With the pictures set aside, return the lines below exactly, beginning at the first and ending at the line containing "Image resolution: width=692".

=== Entries shown ===
-- Opening Marker --

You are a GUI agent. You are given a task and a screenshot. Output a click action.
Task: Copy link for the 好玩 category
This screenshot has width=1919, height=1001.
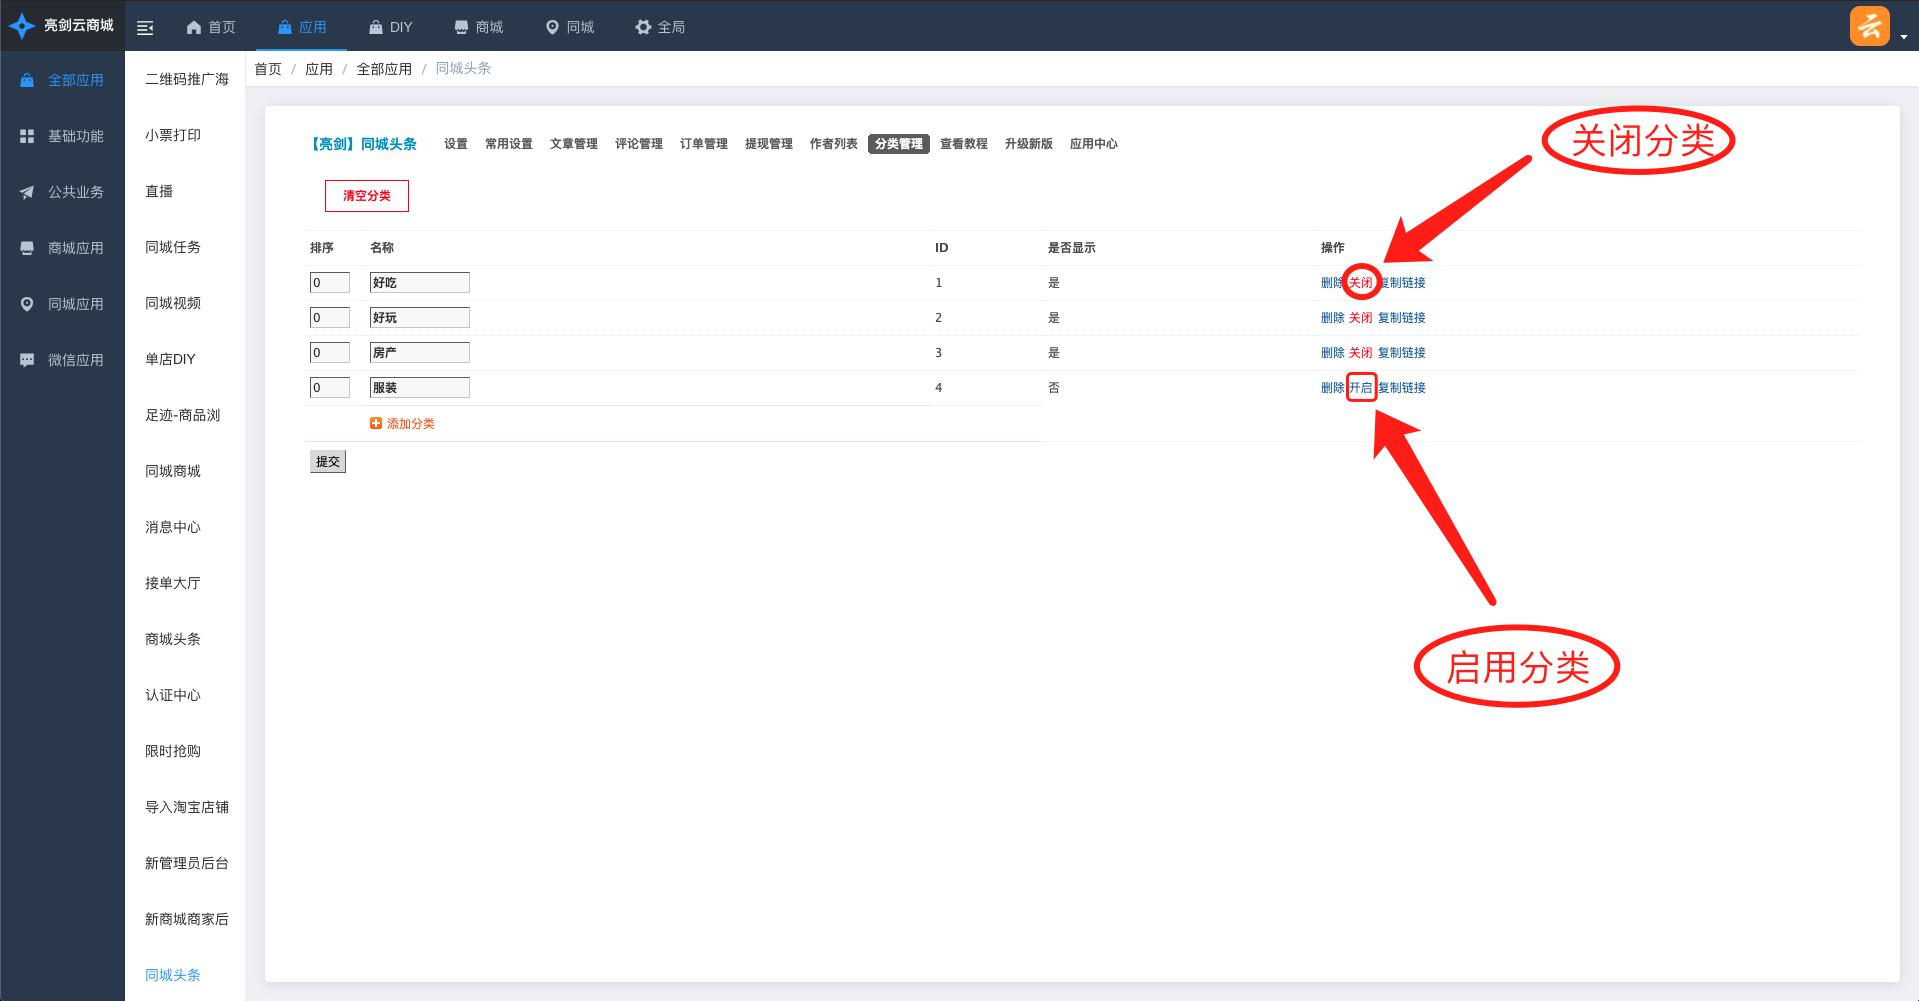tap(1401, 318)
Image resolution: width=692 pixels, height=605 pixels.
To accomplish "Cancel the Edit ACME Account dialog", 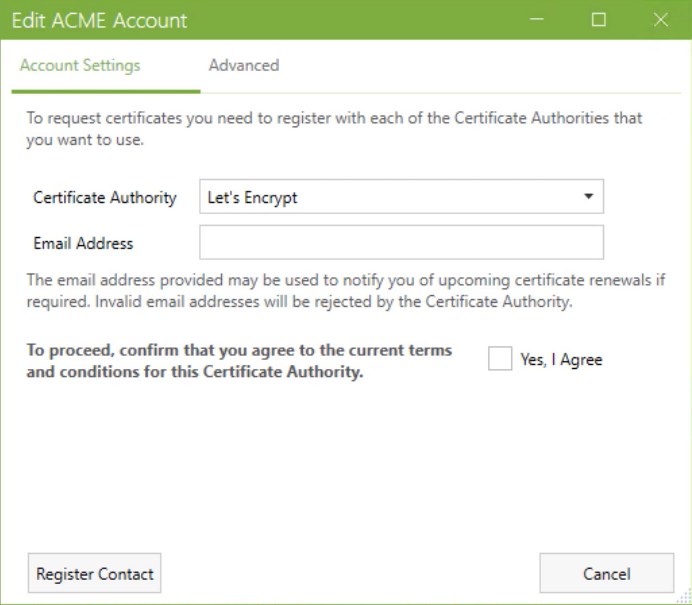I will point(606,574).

-- Closing Marker --

=== Your response ===
You are a GUI agent. You are given a task and a screenshot. Output a click action.
Task: Copy link for the 好玩 category
This screenshot has width=1919, height=1001.
tap(1401, 318)
Image resolution: width=692 pixels, height=605 pixels.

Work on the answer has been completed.